Las únicas dos razones por las que se sigue utilizando el corcho natural [sic] son: 1) porque abundan las poses nostálgicas, románticas y melodramáticas y 2) porque la porosidad del alcornoque permite una oxigenación minúscula que beneficia a los vinos carísimos que se siguen desarrollando dentro de la botella.

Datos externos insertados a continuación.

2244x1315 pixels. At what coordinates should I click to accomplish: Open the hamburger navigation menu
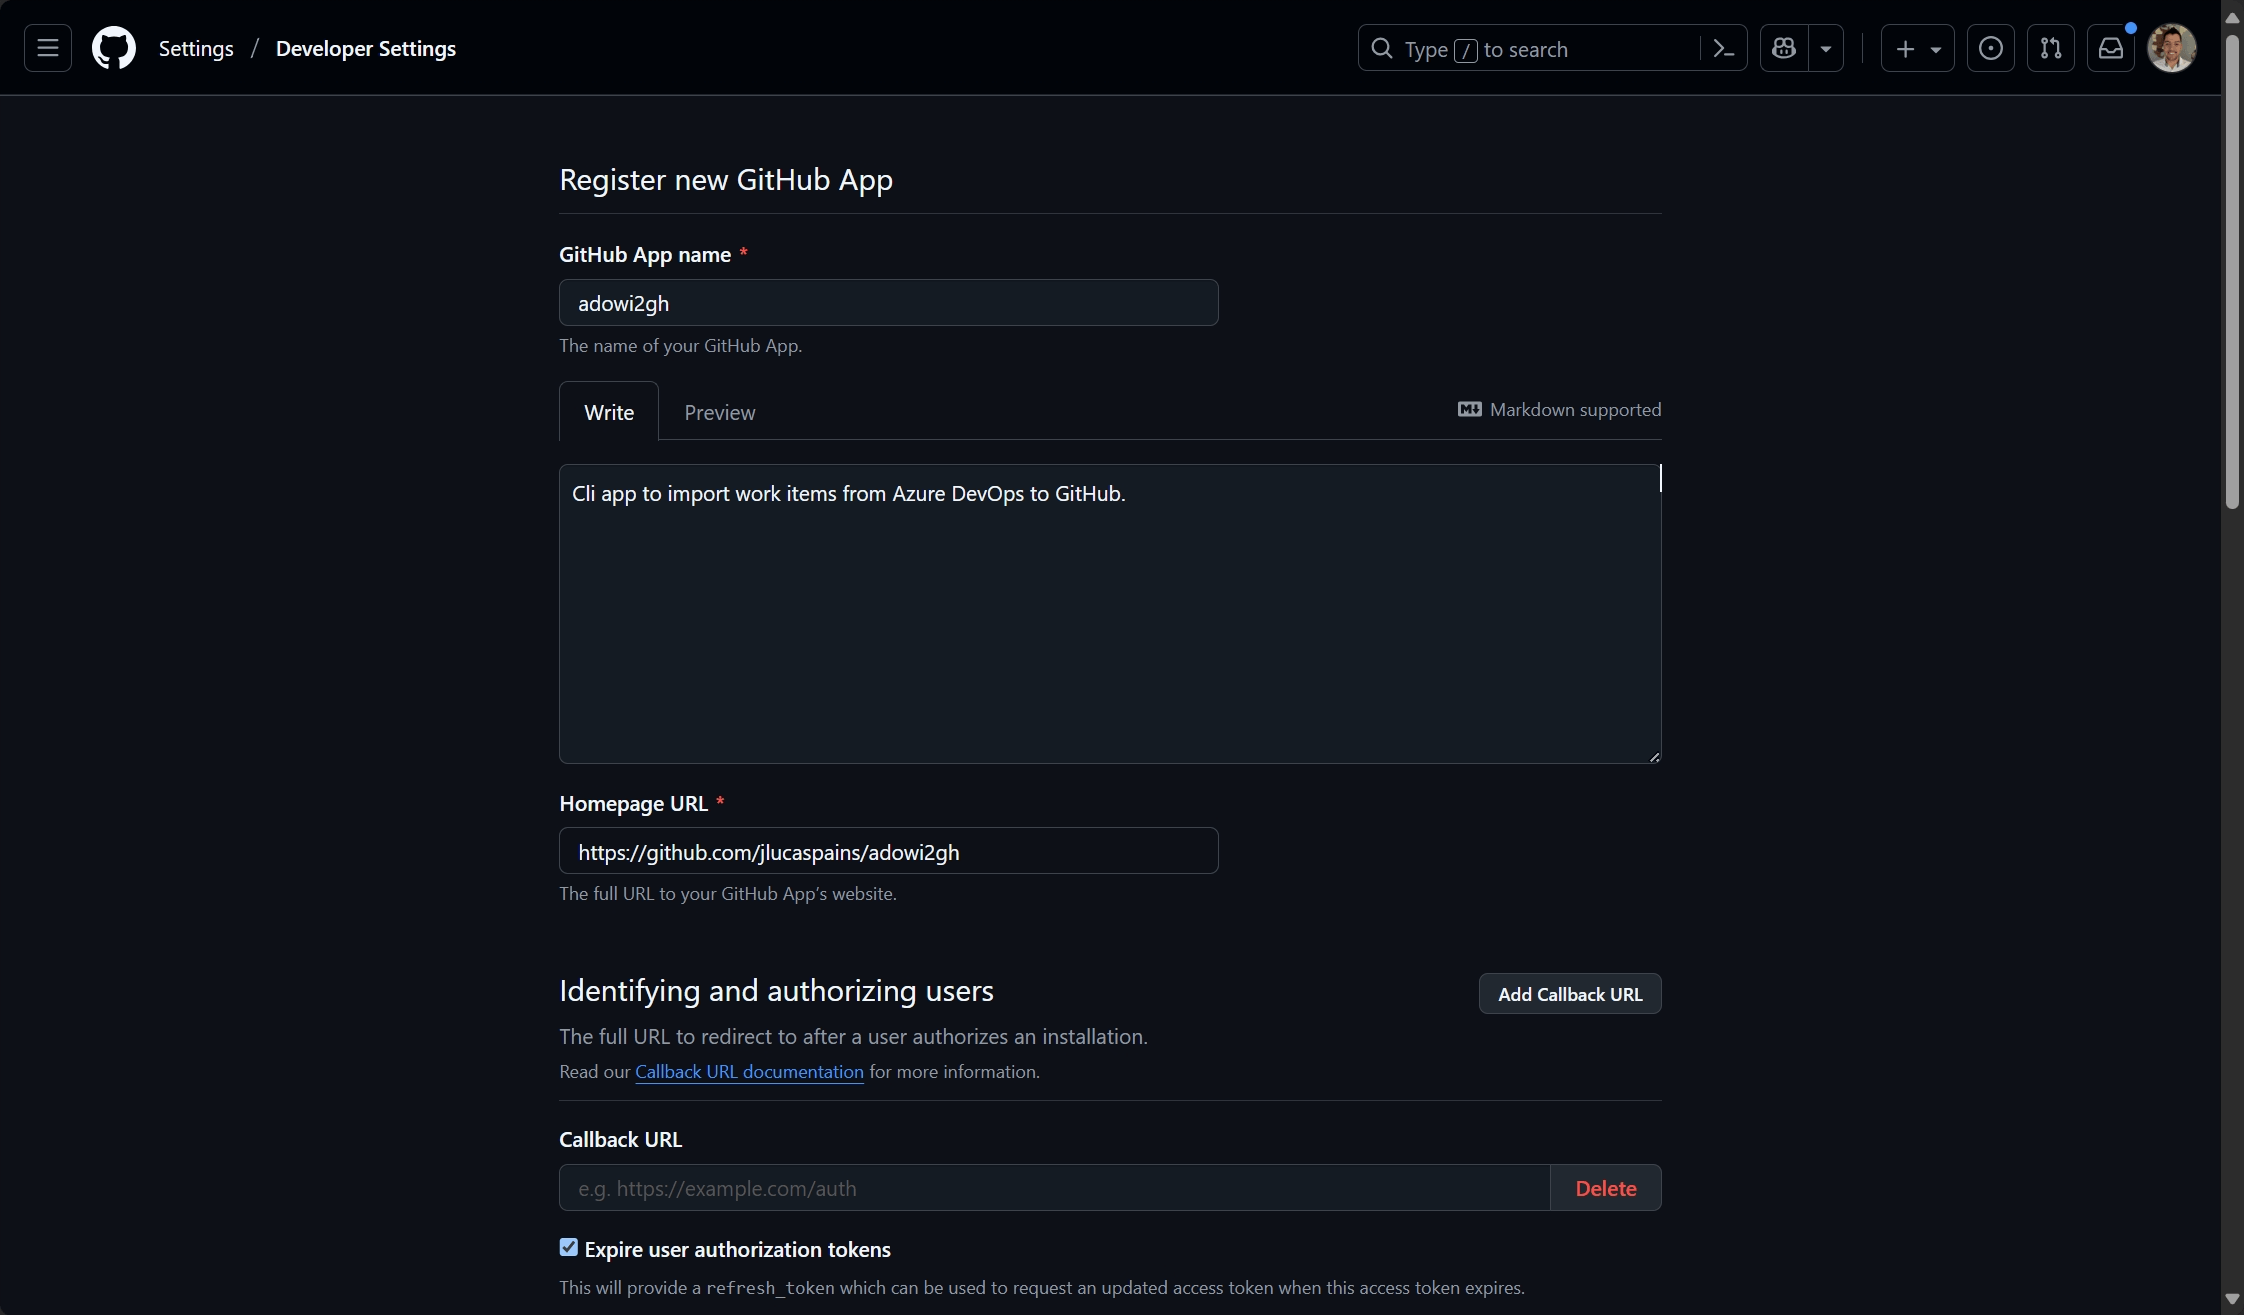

Hasta aquí todo claro: los vinos de menos de 500 pesos huelen y saben mejor si se tapan de forma sintética. Sin embargo, como dicen los que saben, «obras son amores, y no buenas razones». Si el vino es una bebida que debe expresar la geografía, el clima y la gente que se involucró a lo largo de un proceso quilométrico, ¿por qué no podemos disfrutar un vino delicadamente malo? ¿Por qué queremos probar siempre el mejor vino cuando vemos que no siempre tenemos el mejor clima? La idiotez de lo perfecto.
Lo que peligra entonces no es la extinción del corcho, sino la franqueza y la idiosincrasia del vino. El corcho es sólo una metáfora del inminente desarraigo de la cultura vínica. La sustitución de los corchos por las tapas sintéticas indica, sobre todo, que preferimos los vinos perfectos a los vinos vivos.